» Exercise tasks:
1/ In the commit message, which architecture is named as less affected than the others by the stack usage problem?
2/ Transcribe the stretch of the commit message from "I verified that" through "the AES algorithm.".

Message ID 20171220205213.1025257-1-arnd@arndb.de
State New
Headers show
Series [RFT] crypto: aes-generic - turn off -ftree-pre and -ftree-sra | expand

Commit Message

Arnd Bergmann Dec. 20, 2017, 8:52 p.m. UTC
While testing other changes, I discovered that gcc-7.2.1 produces badly
optimized code for aes_encrypt/aes_decrypt. This is especially true when
CONFIG_UBSAN_SANITIZE_ALL is enabled, where it leads to extremely
large stack usage that in turn might cause kernel stack overflows:

crypto/aes_generic.c: In function 'aes_encrypt':
crypto/aes_generic.c:1371:1: warning: the frame size of 4880 bytes is larger than 2048 bytes [-Wframe-larger-than=]
crypto/aes_generic.c: In function 'aes_decrypt':
crypto/aes_generic.c:1441:1: warning: the frame size of 4864 bytes is larger than 2048 bytes [-Wframe-larger-than=]

I verified that this problem exists on all architectures that are
supported by gcc-7.2, though arm64 in particular is less affected than
the others. I also found that gcc-7.1 and gcc-8 do not show the extreme
stack usage but still produce worse code than earlier versions for this
file, apparently because of optimization passes that generally provide
a substantial improvement in object code quality but understandably fail
to find any shortcuts in the AES algorithm.

Turning off the tree-pre and tree-sra optimization steps seems to
reverse the effect, and could be used as a workaround in case we
don't get a good gcc fix.

» Data excerpt:

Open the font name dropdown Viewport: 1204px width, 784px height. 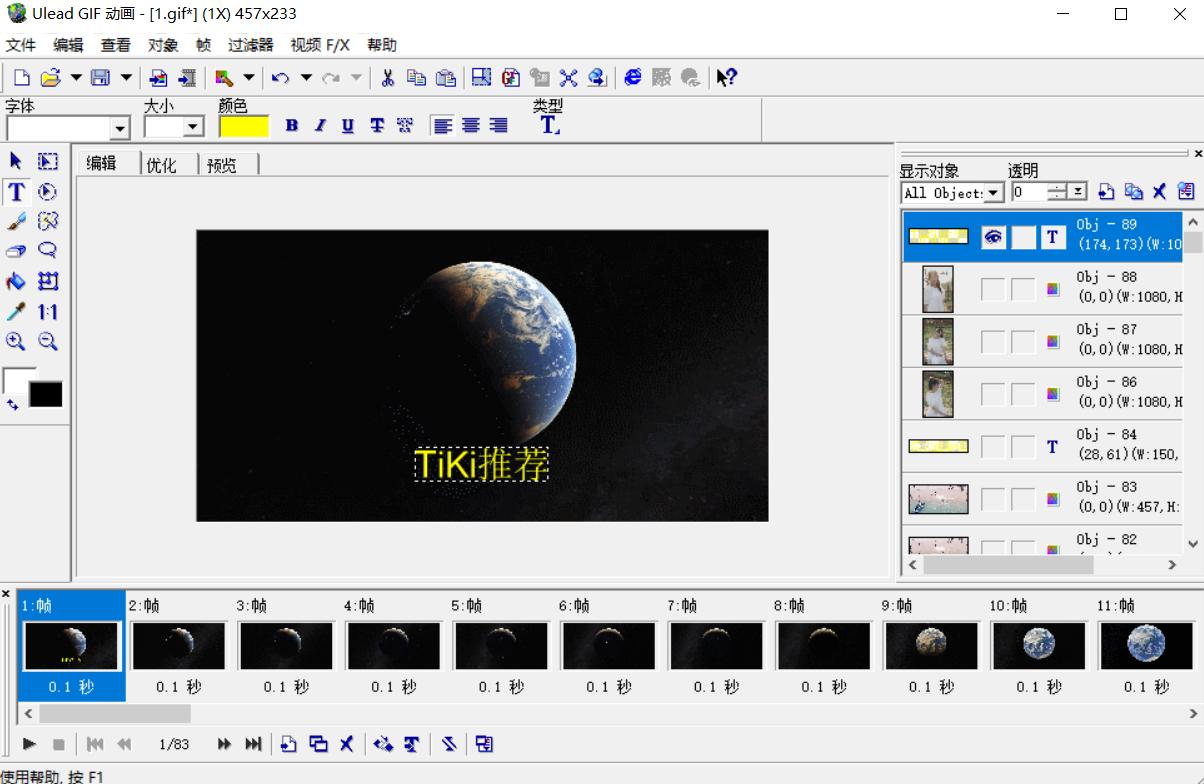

» Task answers:
1/ arm64

2/
I verified that this problem exists on all architectures that are
supported by gcc-7.2, though arm64 in particular is less affected than
the others. I also found that gcc-7.1 and gcc-8 do not show the extreme
stack usage but still produce worse code than earlier versions for this
file, apparently because of optimization passes that generally provide
a substantial improvement in object code quality but understandably fail
to find any shortcuts in the AES algorithm.